Farmasi Masih Bergantung pada Impor

jabartoday.com/net
jabartoday.com/net
JABARTODAY.COM – BANDUNG — Ternyata, hingga kini, masih banyak sektor industri di tanah air yang memiliki kebergantungan impor cukup tinggi. Satu di antaranya, adalah inudustri farmasi.

Itu terjadi karena sejauh ini, pemenuhan kebutuhan bahan baku produk obat-obatan masih impor. “Benar. Impor bahan baku produk obat-obatan mayoritas impor. Sampai kini, 70 persen bahan baku produk obat-obatan masih impor. Kondisi itu menyebabkan harga obat-obatan menjadi mahal,” tandas Maharani, Peneliti Senior Bio Farma yang juga Ketua Forum Riset Life Science Nasional (FRLN) pada penyelenggaraan FRLN di Jalan Taman Cempaka, Selasa (23/8).

Kondisi ini sungguh ironis mengingat sebenarnya, Indonesia memiliki bahan baku obat-obatan yang berlimpah. Masih tingginya impor, lanjutnya, bukan tanpa sebab. Menurutnya, salah satu kendala memanfaatkan kandungan lokal adalah regulasi. Hal pun menjadi memicu serapan riset lokal yang masih rendah.

Kendati demikian, ujar dia, pihaknya terus berupaya meningkatkan kandungan lokal. Hal ini, terangnya, mengacu pada keinginan kuat pemerintah, yaitu meningkatkan komponen dalam negeri.

Dia berpendapat, salah satu upaya pengoptimalan pemakaian kandungan lokal yaitu melakukan percepatan hilirisasi produk life science. Selain itu, imbuhnya juga memerlukan dukungan lain, seperti kebijakan dan regulasi pemerintah, termasuk pendanaan.
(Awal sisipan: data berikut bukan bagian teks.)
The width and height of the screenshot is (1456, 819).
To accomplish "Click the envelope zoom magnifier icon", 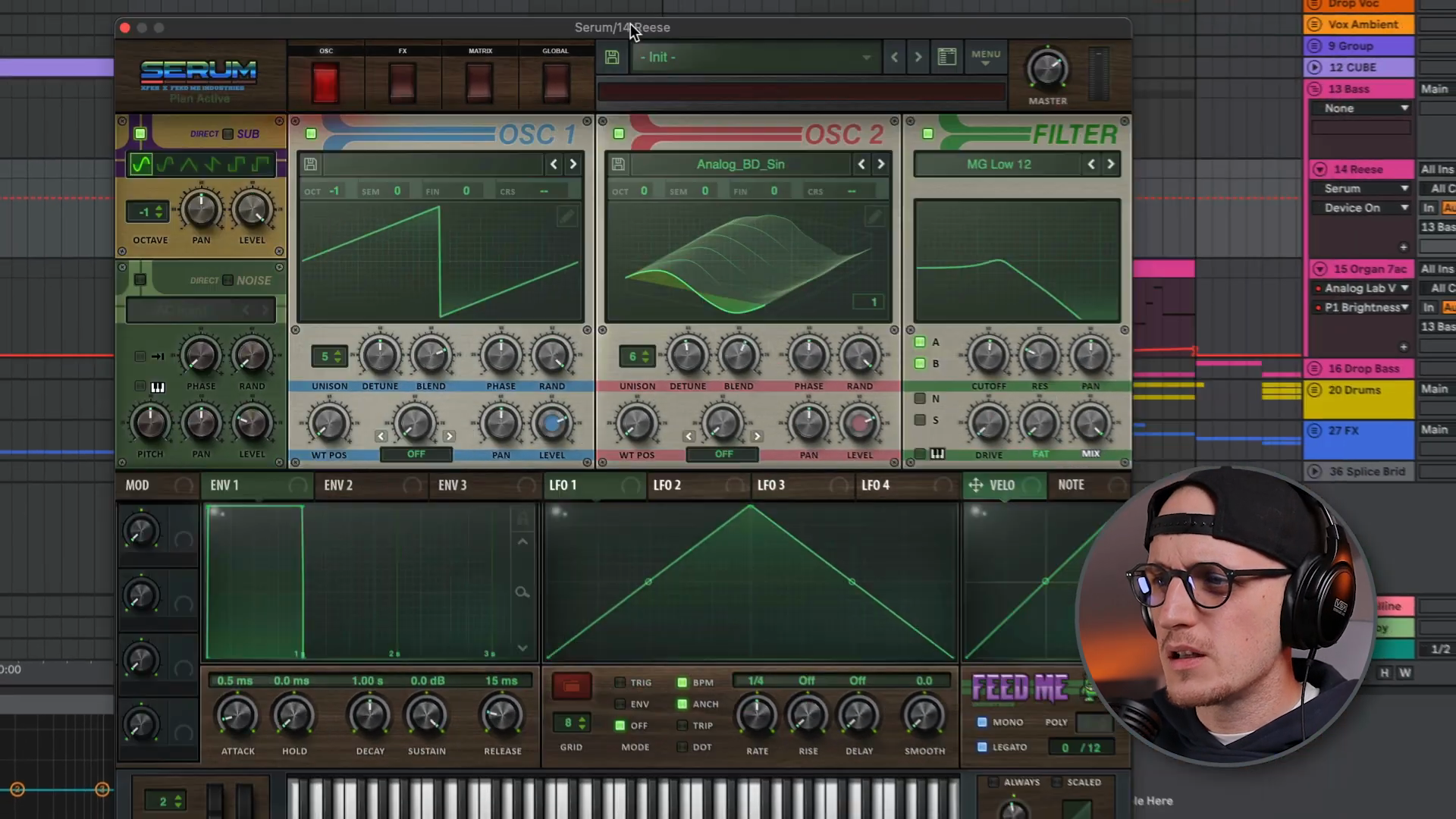I will coord(522,592).
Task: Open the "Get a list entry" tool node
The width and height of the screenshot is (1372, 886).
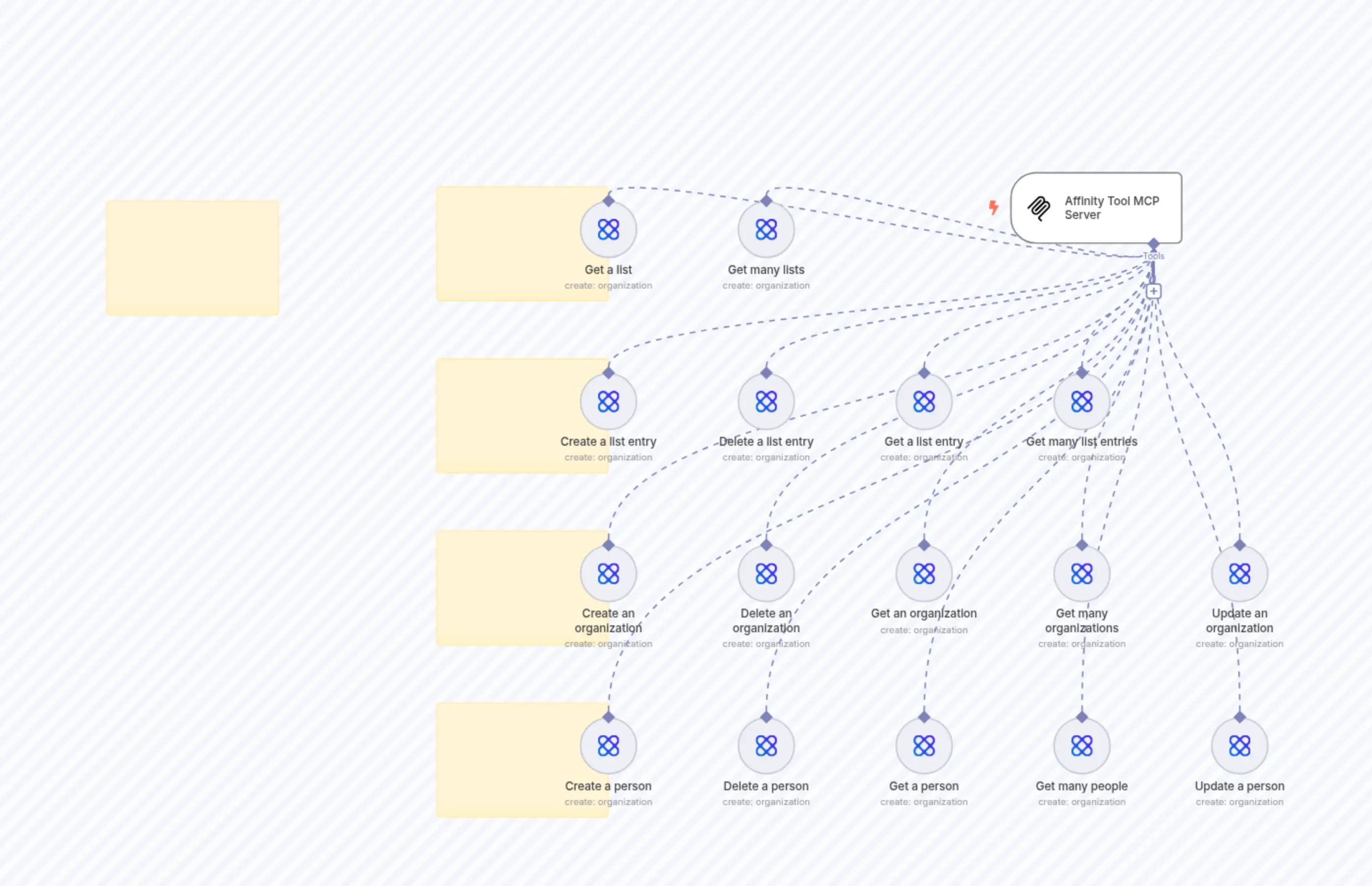Action: click(924, 402)
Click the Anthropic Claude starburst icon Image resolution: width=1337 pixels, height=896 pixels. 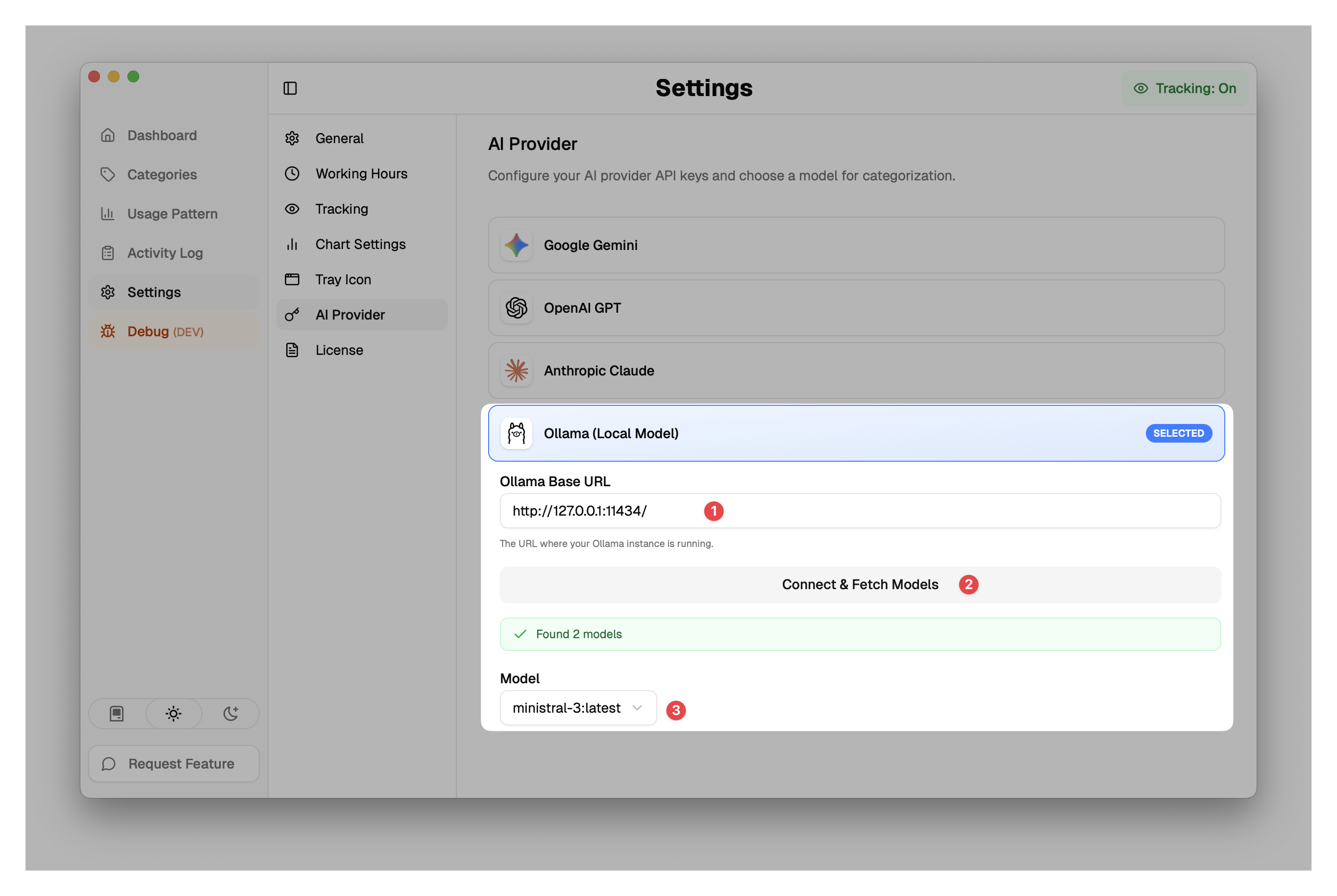[x=516, y=371]
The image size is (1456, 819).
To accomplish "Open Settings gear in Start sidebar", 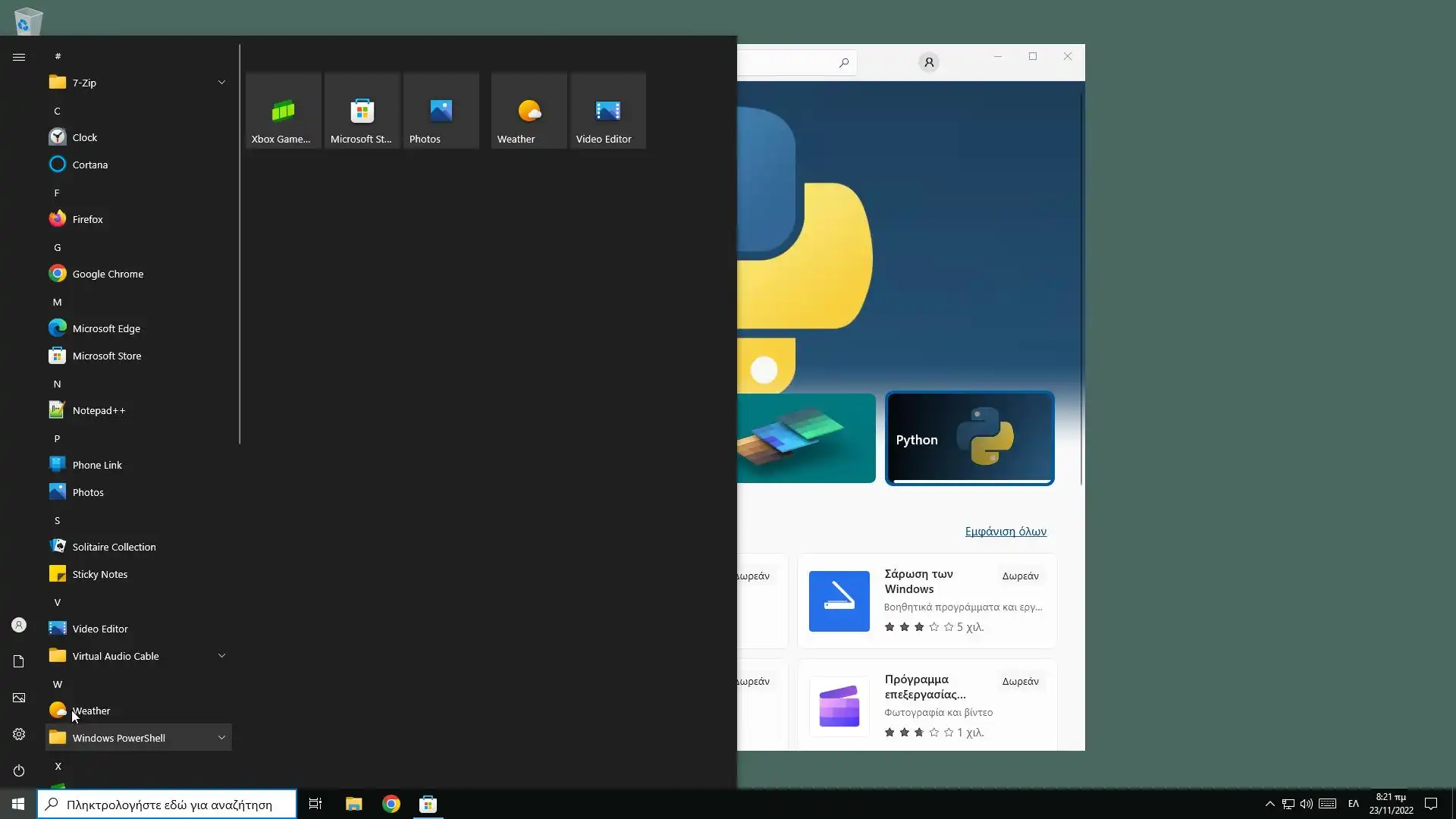I will 19,734.
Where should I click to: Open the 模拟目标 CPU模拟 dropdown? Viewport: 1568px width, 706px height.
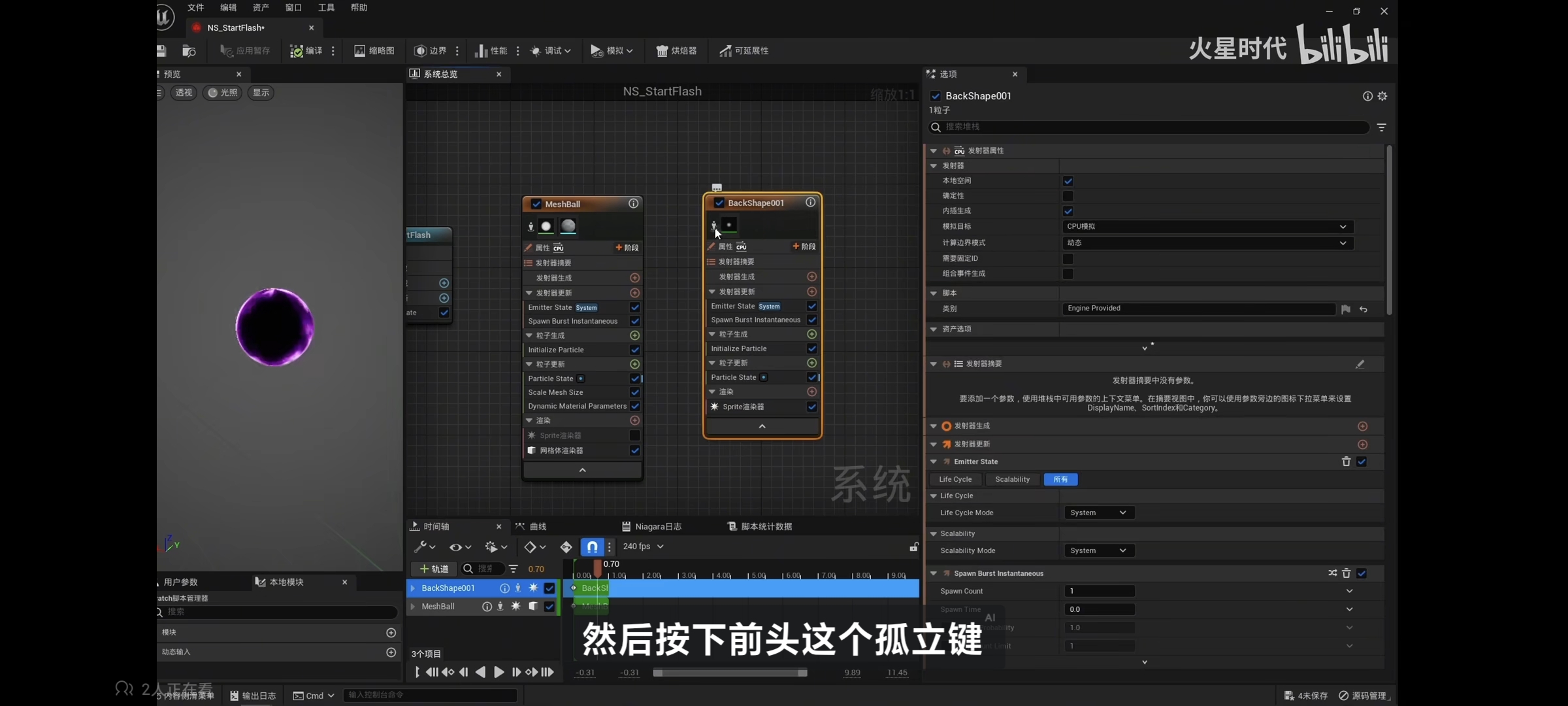click(x=1207, y=226)
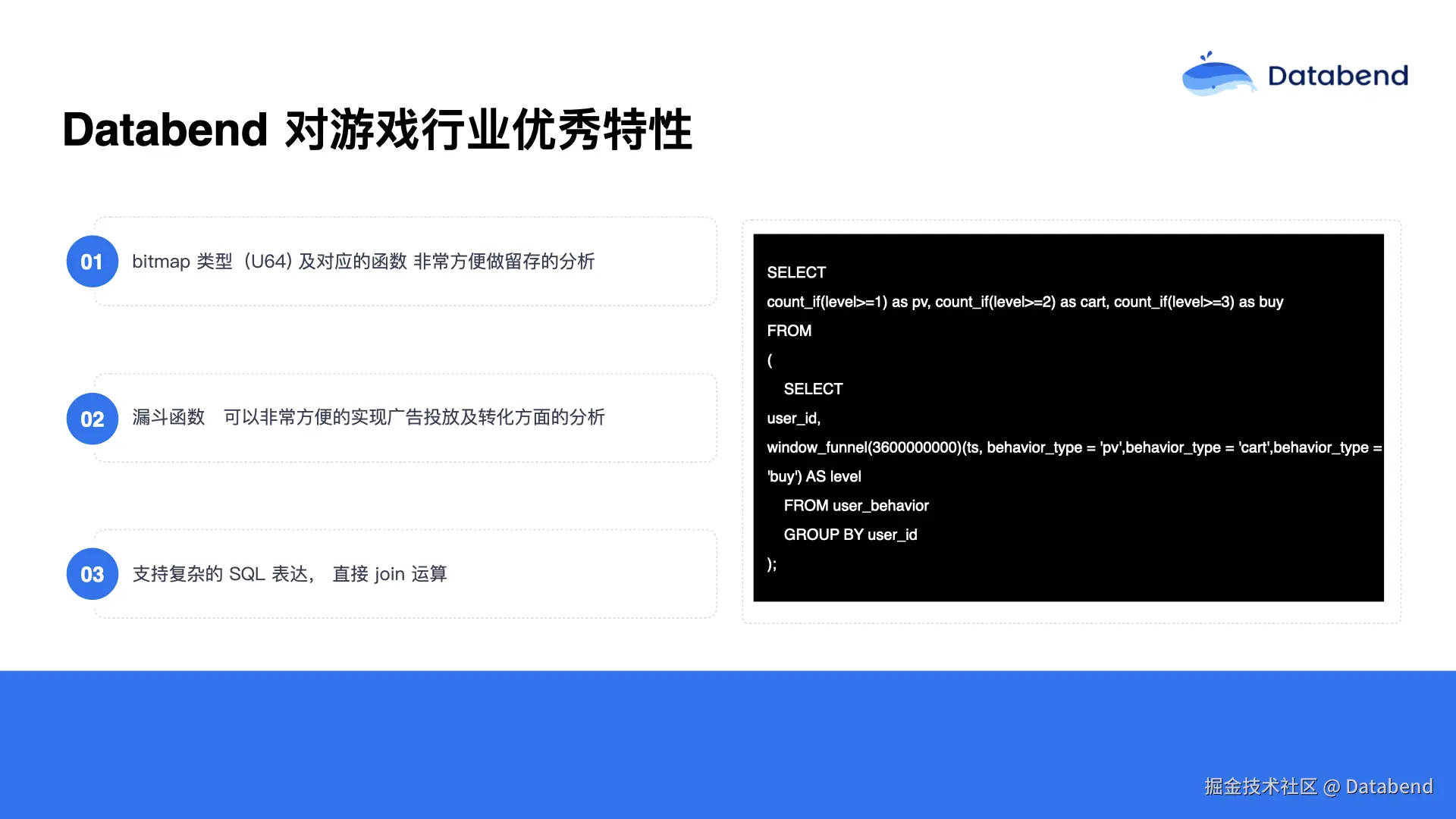Viewport: 1456px width, 819px height.
Task: Click the closing parenthesis semicolon line
Action: 771,564
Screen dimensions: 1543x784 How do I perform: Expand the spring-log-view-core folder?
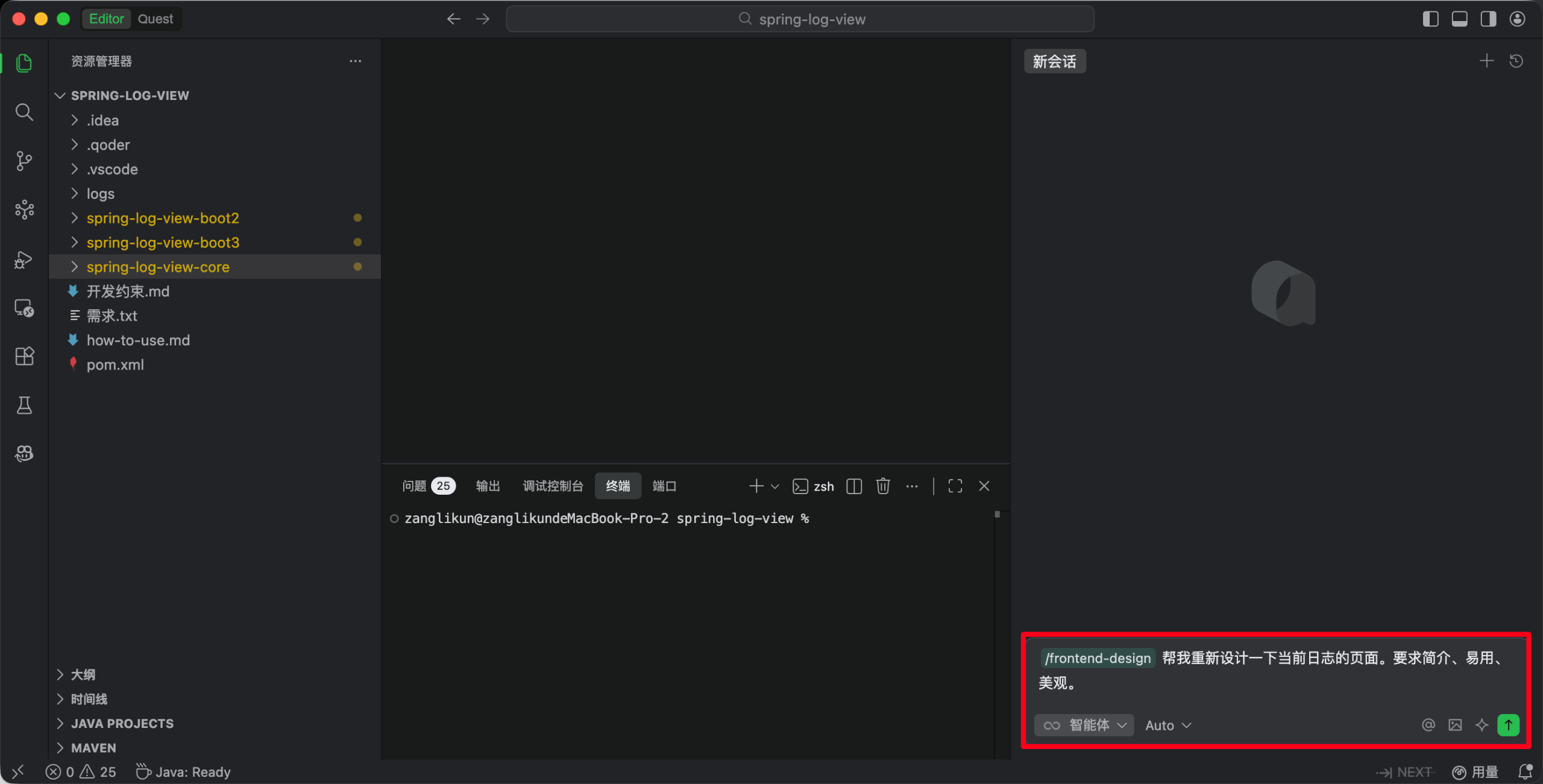click(x=158, y=267)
Sementara itu, dalam ITB CEO Summit on Innovation, Direktur Jenderal Penguatan Inovasi Kementerian Riset Teknologi dan Pendidikan Tinggi (Kemenristekdikti), Jumain Appe. mengakui bahwa hingga kini, tingkat pemanfaatan riset dalam negeri oleh dunia usaha masih minim. Dia mengamini bahwa regulasi masih menjadi kendala.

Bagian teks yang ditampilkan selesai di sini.